Digital assets are moving from the fringes of finance into the mainstream, reshaping how value can be issued, transferred, and stored. The SEB Strategy and Innovation team has concluded a deep dive on the topic of Digital Assets, exploring what digital assets are, how mature different markets are, and what this means for banks in the Baltics.
Digital assets are no longer a niche topic
Digital assets, ranging from cryptocurrencies and stablecoins to tokenized securities and real world assets, are increasingly relevant for regulated financial institutions. Regulators globally, and especially in Europe, have made it clear that crypto and tokenization are here to stay, with the focus shifting from prohibition to integration under clear rules. For banks, this creates a window to engage responsibly rather than remain on the sidelines.
Stablecoins are the most immediate opportunity
Among all digital asset categories, stablecoins stand out as the most mature and practical use case. Globally, USD backed stablecoins dominate and are already used for trading, treasury management, and cross border payments. In Europe, momentum is building around regulated euro denominated stablecoins, including initiatives involving large banking groups. For Baltic banks, stablecoins are a logical entry point because they closely resemble existing electronic money and payment operations, while offering 24/7 and near instant settlement.

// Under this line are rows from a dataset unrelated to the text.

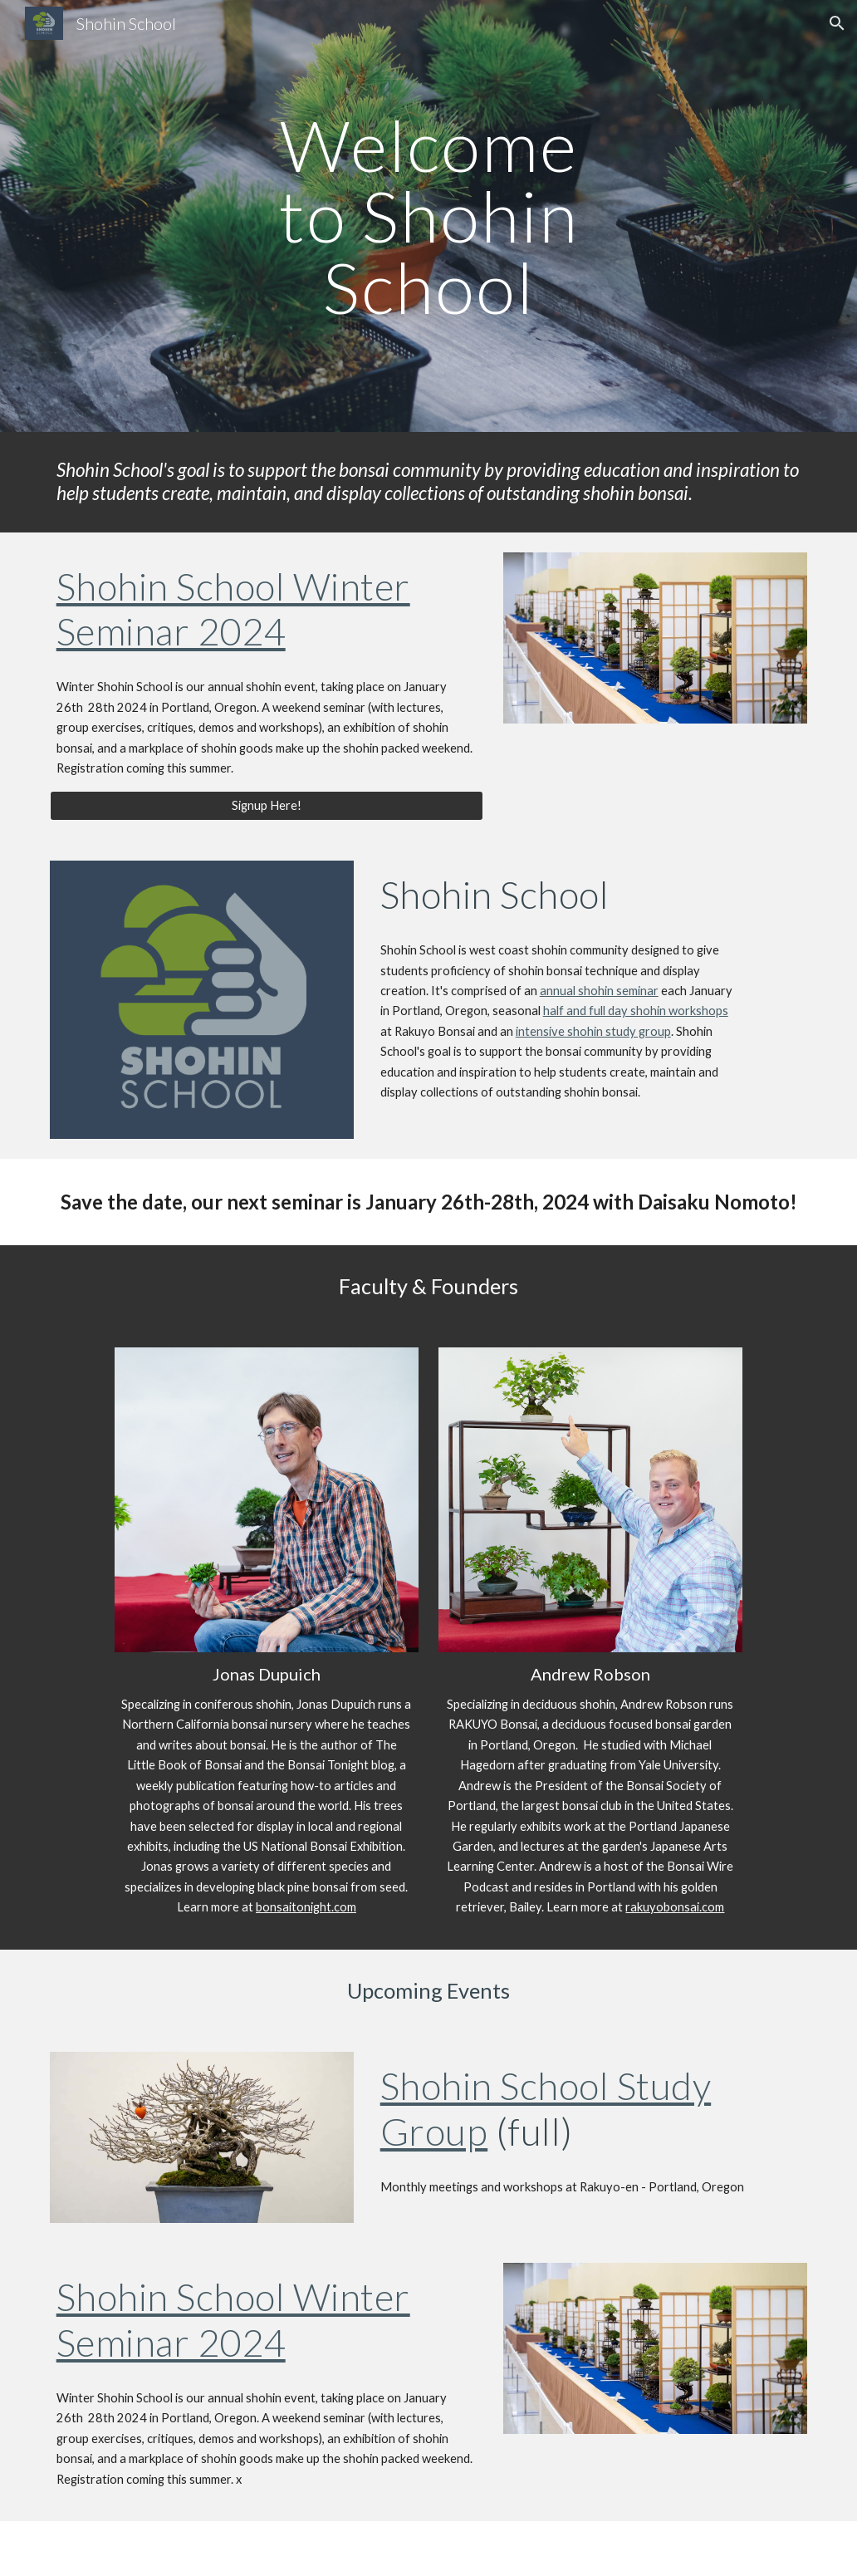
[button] (837, 23)
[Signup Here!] (267, 806)
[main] (429, 216)
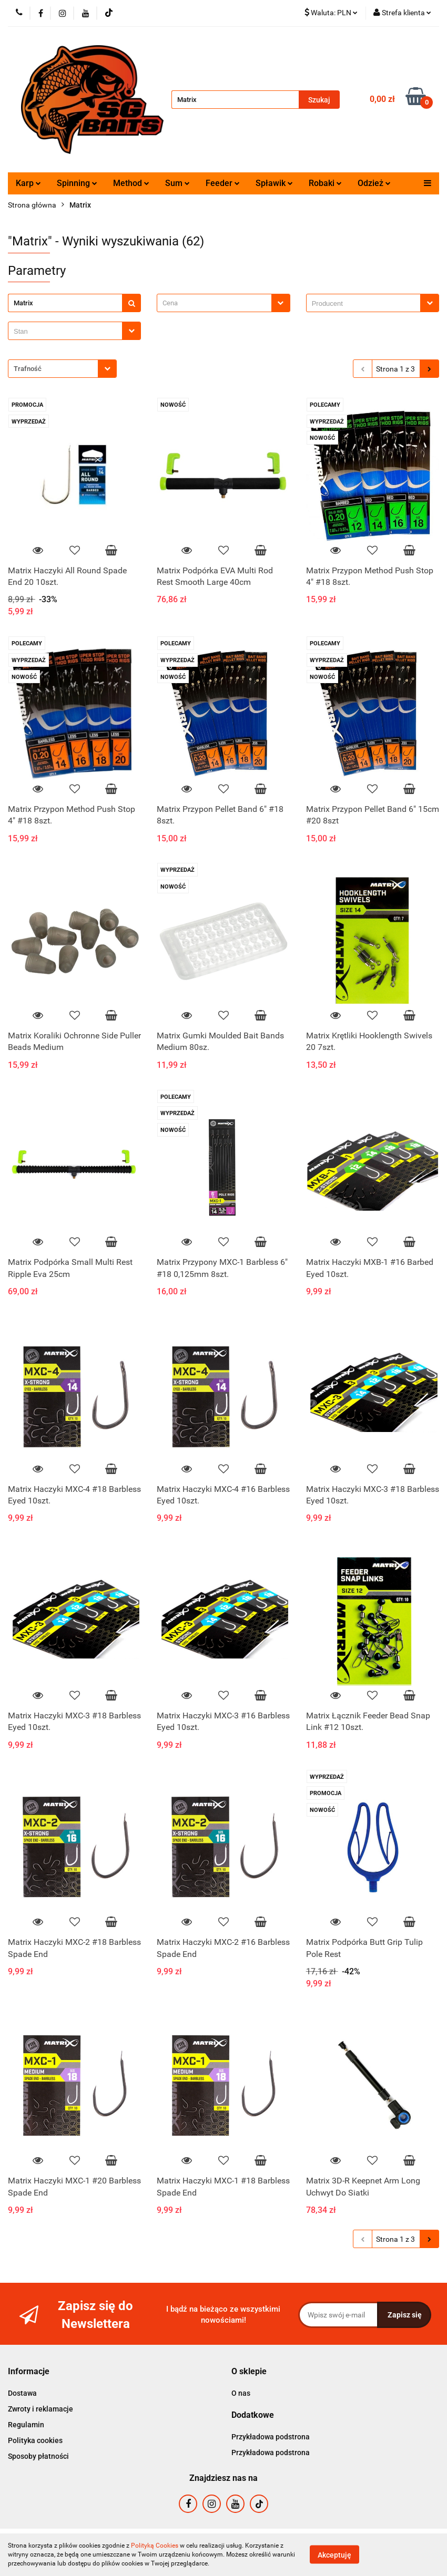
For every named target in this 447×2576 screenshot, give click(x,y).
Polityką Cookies (154, 2545)
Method (131, 183)
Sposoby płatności (38, 2456)
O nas (240, 2393)
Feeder (223, 183)
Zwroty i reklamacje (40, 2409)
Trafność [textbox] (28, 369)
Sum (177, 183)
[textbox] (214, 302)
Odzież (374, 183)
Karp (28, 183)
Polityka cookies (35, 2440)
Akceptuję (334, 2555)
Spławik (274, 183)
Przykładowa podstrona (270, 2437)
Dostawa (22, 2393)
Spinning (77, 183)
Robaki (325, 183)
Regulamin (26, 2424)
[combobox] (223, 303)
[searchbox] (366, 303)
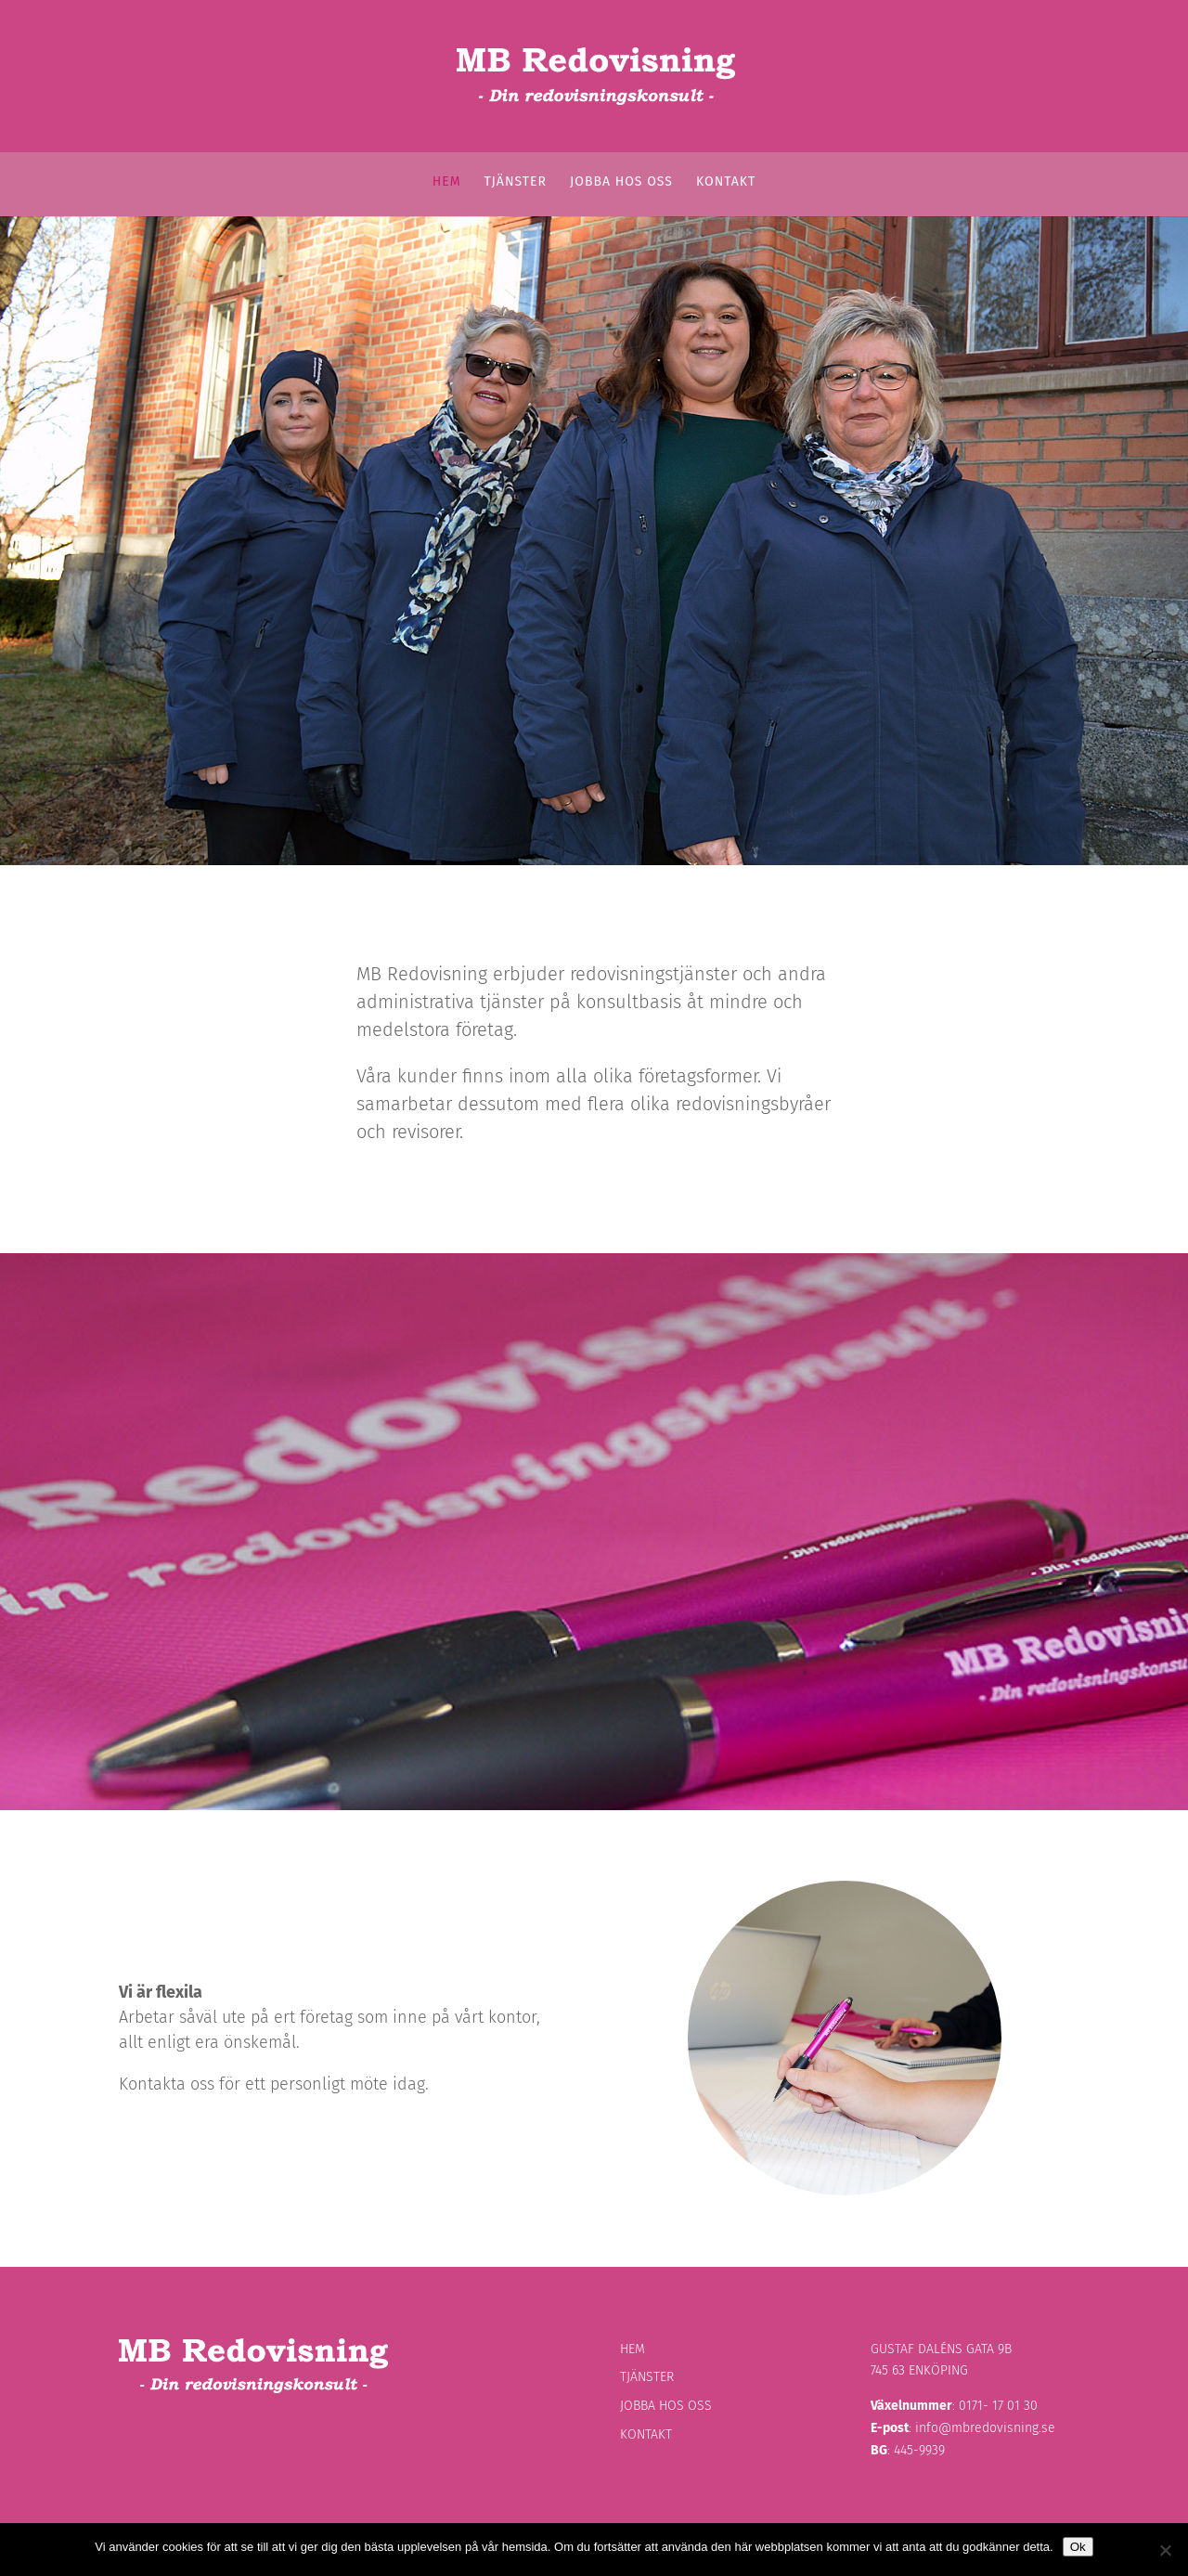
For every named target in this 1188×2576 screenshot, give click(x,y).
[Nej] (1165, 2550)
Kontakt (725, 182)
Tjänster (515, 182)
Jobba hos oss (621, 182)
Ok (1078, 2547)
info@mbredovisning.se (985, 2428)
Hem (447, 182)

Cryptocurrencies are becoming a mainstream investment theme
Cryptocurrencies have evolved into a recognized alternative asset class. In both the US and Europe, access is increasingly provided through regulated instruments such as ETFs and exchange traded products, allowing investors to gain exposure without holding crypto directly. In the Baltics, interest is growing, especially among younger customers, even if local banks remain cautious. Indirect crypto exposure through traditional investment products is therefore a pragmatic way for banks to meet customer demand while staying within familiar operational models.
Tokenization has huge potential, but is still early
Tokenization of securities, funds, and real world assets such as real estate is widely seen as the next major wave of digital assets. The promise is compelling, including fractional ownership, faster settlement, extended trading hours, and improved liquidity. In practice, however, most initiatives are still pilots. Tokenized stocks and funds are gaining traction in Europe and the US, while tokenized bonds and private assets remain constrained by limited secondary markets. The opportunity is large, but scale and standardization are still missing.
Regulation is becoming an enabler, not a blocker
Europe’s MiCA framework marks a turning point by providing harmonized rules for crypto asset service providers. This regulatory clarity raises standards, removes weaker players, and makes it safer for banks to participate. Regulation is effectively signaling which digital asset activities are becoming institution ready, with stablecoins and tokenized financial instruments clearly in focus.
Baltic banks are conceptually ready, but face technical gaps
Baltic banks already understand the underlying economics of most digital assets because they resemble familiar products such as money, securities, funds, and real estate. The main gaps lie in technology, custody, and operational know how, including managing cryptographic keys and integrating blockchain infrastructure. The whitepaper suggests that partnering with established providers and building internal expertise gradually is more effective than building standalone local platforms too early.
In short, digital assets represent a strategic evolution rather than a passing trend. Stablecoins and regulated crypto exposure offer near term relevance, while tokenization represents a longer term structural shift. For Baltic banks, the challenge is not whether to engage, but how to do so in a focused, regulated, and scalable way.